Methods This study focused on reviewing the advancements in research concerning seal rings and gaskets both in China and abroad. It delved into pivotal aspects, including prevalent seal materials for hydrogen environments, the mechanism of hydrogen permeation through seal rings accompanied by hydrogen absorption induced swelling and blister fracture, as well as the compression resilience and creep relaxation of gaskets in non-hydrogen environments, and hydrogen embrittlement of gaskets within hydrogen environments.

Results Current researches on the properties of seal rings and gaskets in non-hydrogen environments have achieved promising progress.

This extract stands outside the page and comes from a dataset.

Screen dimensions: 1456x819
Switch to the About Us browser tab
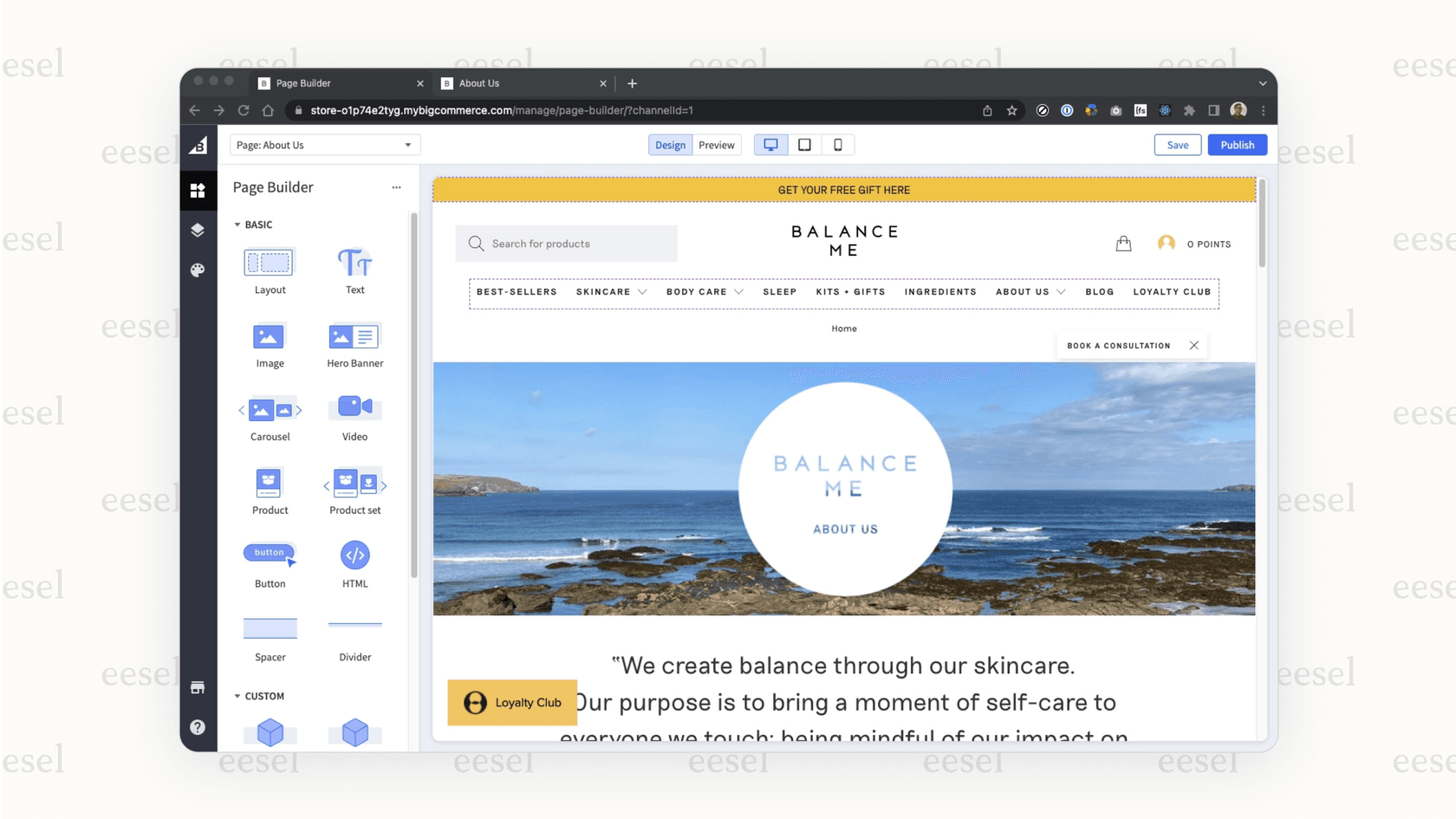pos(478,83)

However, since pure hydrogen or hydrogen-enriched compressed natural gas pipelines are still in the stage of initial development, researches on the properties of seal rings and gaskets in these environments are deficient, and many weak points relating to this area are requiring urgent care.

Conclusion Hydrogen permeation through rubber O-rings occurs at the molecular level, and this process is influenced by gas pressure and external temperatures. Notably, carbon black and silicon dioxide, serving as filling materials, exhibit significant variations in hydrogen absorption within rubber materials. This necessitates a deeper examination of alternative filling materials and additives to understand their effects on hydrogen absorption. The volumetric expansion of rubber seal materials is observed in hydrogen environments, involving distinct mechanisms of swelling induced by hydrogen absorption and blister fracture. Acknowledging sudden drops in ambient pressure as an indispensable condition for blister fracture and transparent EPDM rubber as the main object of the blister fracture research, this paper advocates further investigation into other hydrogen-compatible rubber materials and the impact of varying hydrogen blending ratios on O-ring swelling. It also underscores the deficiency of in-situ mechanical experimental research on gaskets in contact with hydrogen, emphasizing the crucial need to establish a quantifiable relationship between hydrogen blending ratios and the mechanical performance parameters of gaskets.